Posted by sjhall2112
Nov 2, 2006 10:09 AM
eeewww. Good thing I've never watched any of those movies. I don't like gore.
Posted by Leah
Nov 2, 2006 10:52 AM
I think that TV GUIDE should publish a FlickChick encyclopedia; it could include the answers to 1000 questions asked over the years. Anybody agree?
Posted by Jay
Nov 2, 2006 10:59 AM
I thought I read somewhere that the movie The Hills Have Eyes was also based on Gein. I'm surprised that Jeffrey Dahmer hasn't inspired more projects. I think it's safe to say his story is tailor made for horror writers.
Posted by felinefan55
Nov 2, 2006 1:03 PM
Thanks for the gruesome story. A shade pull with a pair of lips at the end... I could almost laugh at the visual if it weren't so disturbing.

On a related note, Maitland, I caught some of the "Scariest Movie Moments" countdown on Bravo over the weekend, and I enjoyed your comments. As someone who as never really been drawn to horror movies myself, I am fascinated at your (and everyone else on that show's) enthusiasm with creepy movies. You all have piqued my interest; I think I need to start renting some of these classics.
Posted by emster
Nov 2, 2006 1:36 PM
I've always wondered about The Hills Have Eyes -- the renegade family certainly hails from the same swamp of murderous family disorder as the fictionalized versions of Gein and Robert Burns was its art director as well. But I've interviewed Wes Craven several times -- I included a lengthy conversation about his career and influences in my book Filmmaking on the Fringe: The Good, the Bad and the Deviant Directors -- and he's never mentioned Gein as an influence. Perhaps it's something so subconcious even he never realized it.

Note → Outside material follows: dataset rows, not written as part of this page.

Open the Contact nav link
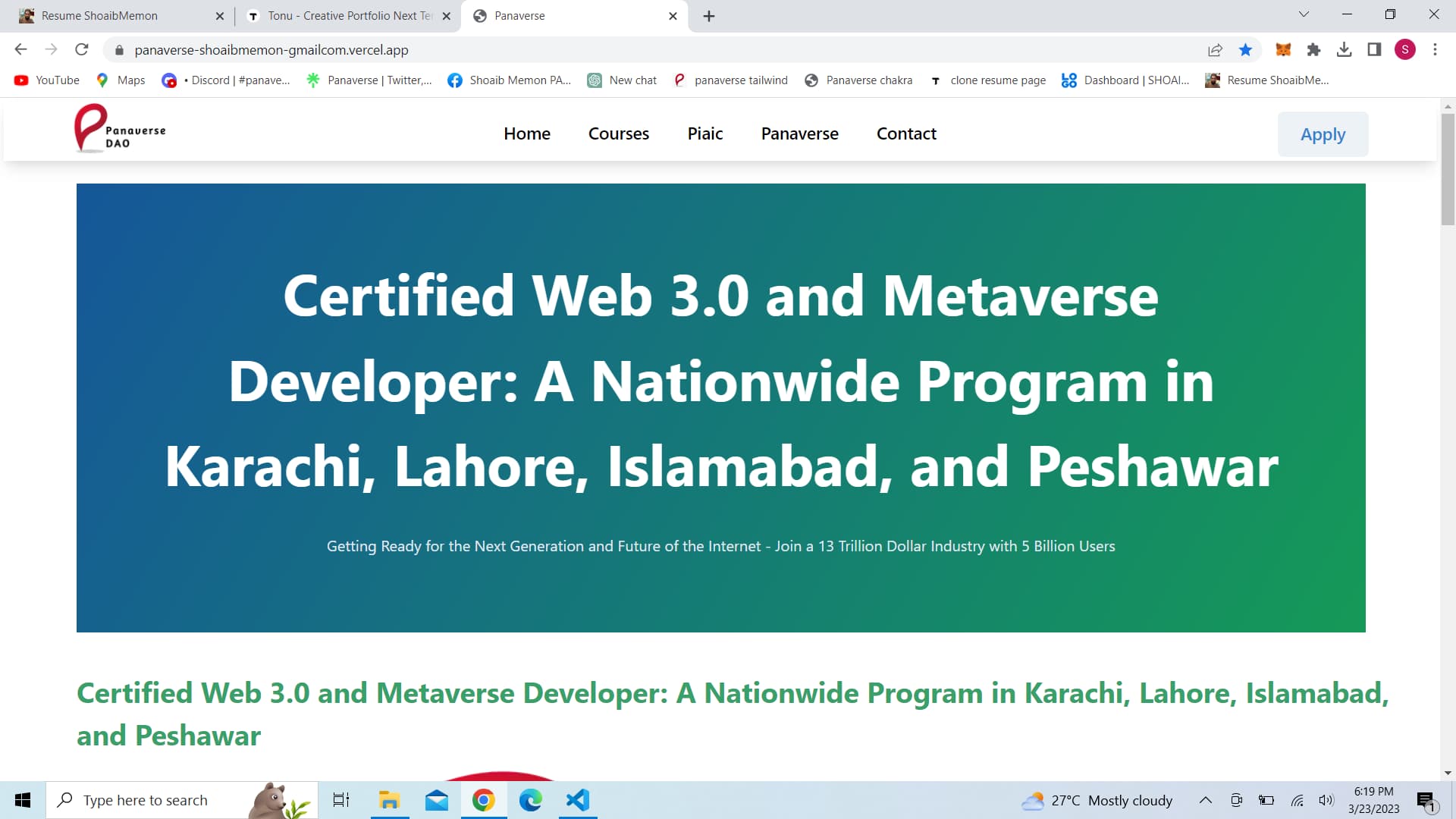Screen dimensions: 1456x819 [x=906, y=134]
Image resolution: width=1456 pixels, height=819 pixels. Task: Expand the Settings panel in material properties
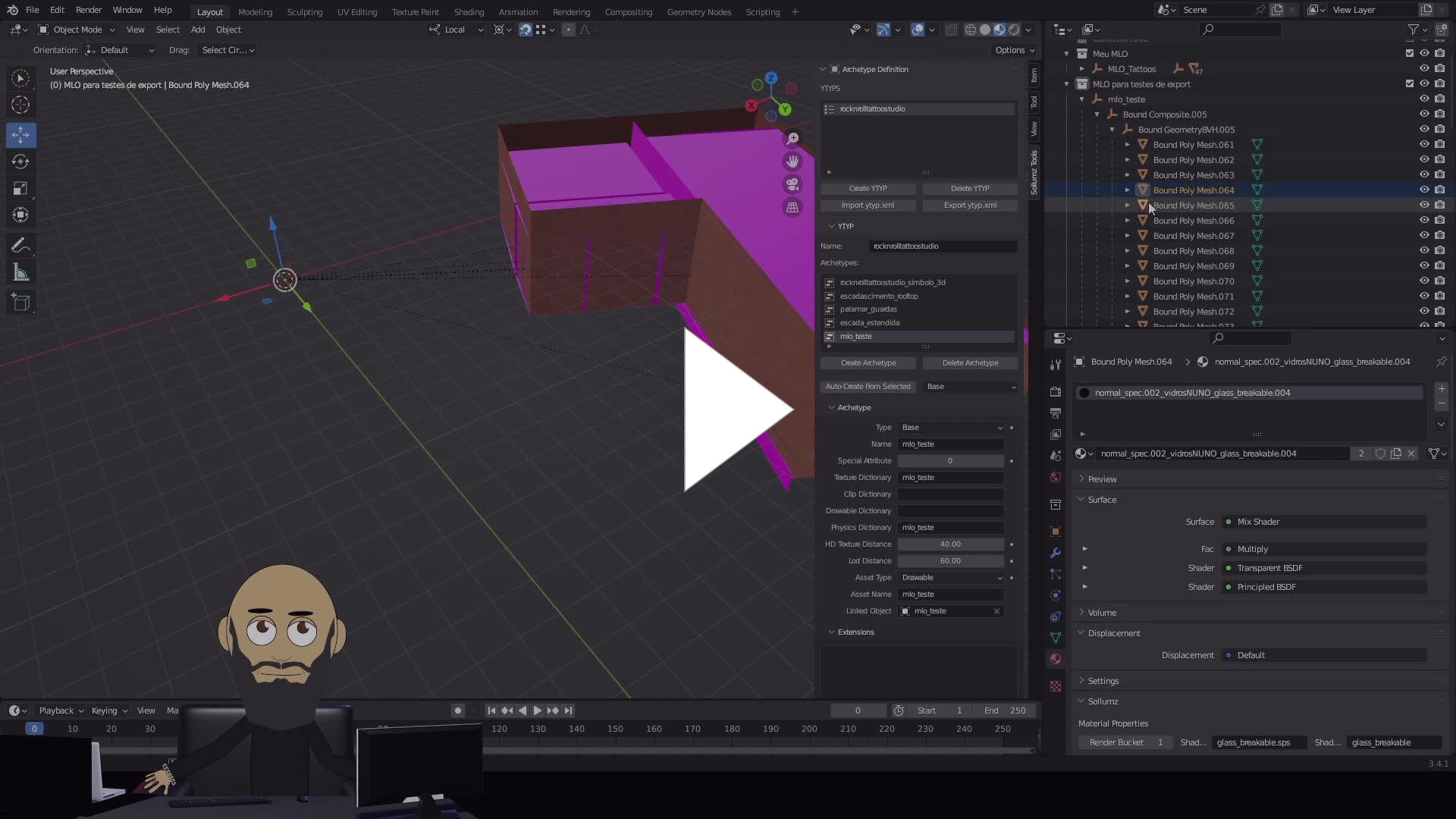pos(1103,681)
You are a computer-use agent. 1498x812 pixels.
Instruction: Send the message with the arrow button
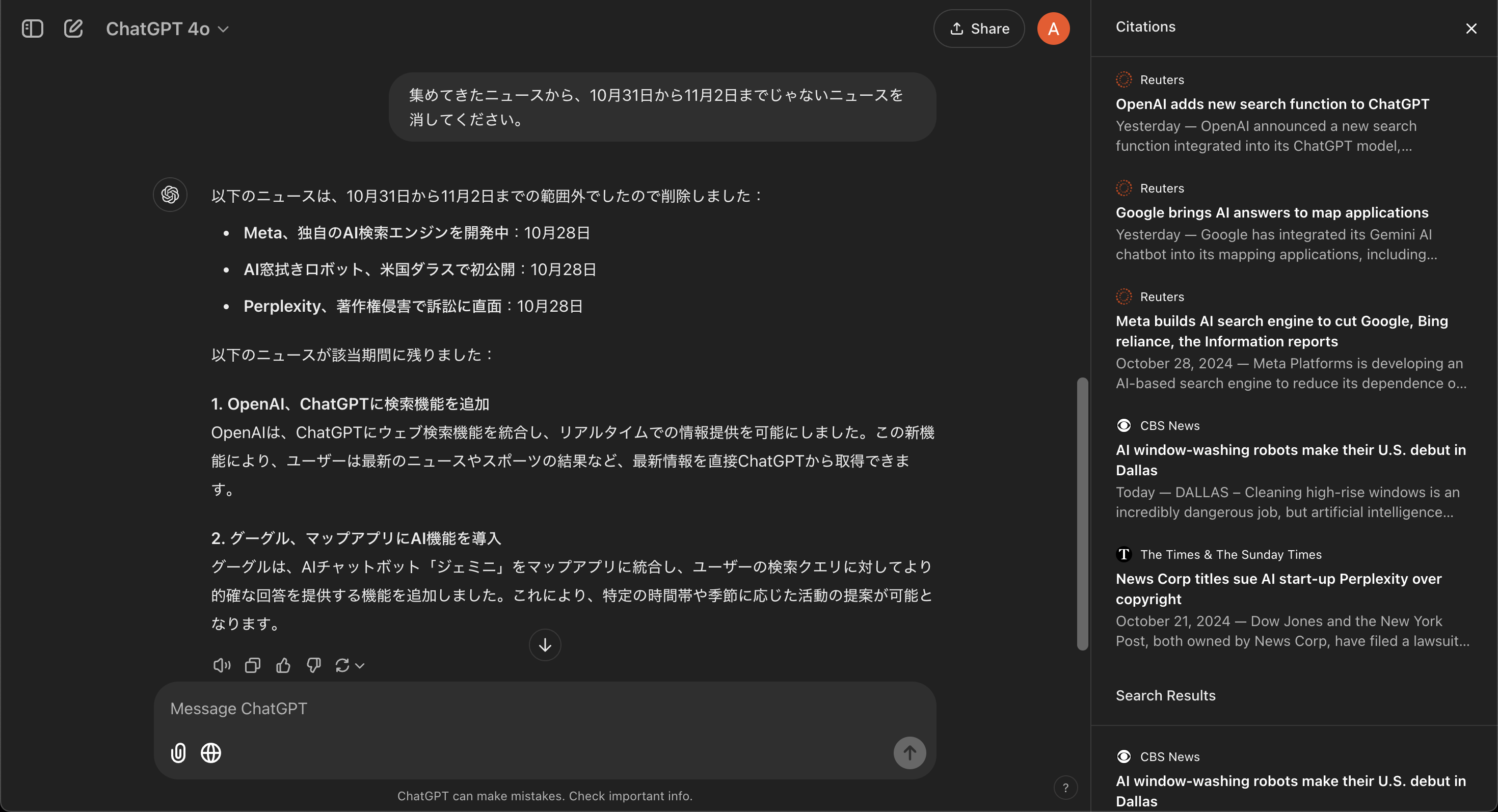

Posted by Maitland McDonagh
Nov 2, 2006 4:44 PM
I am surprised that you only mention Wisconsin. We in the northern Austin TX area have always heard that Texas Chainsaw Massacre was based on a country home located in Round Rock TX, the area now being turned into a freeway. Perhaps this was the area where one of the films was, well, filmed? Confirmation would be appreciated.
Posted by ChianaPet
Nov 4, 2006 12:52 PM
>>I think that TV GUIDE should publish a FlickChick encyclopedia; it could include the answers to 1000 questions asked over the years. Anybody agree?<<

ABSOLUTELY! It seems like such a clearly marketable idea I can't believe TV Guide hasn't done it yet. Go TV Guide!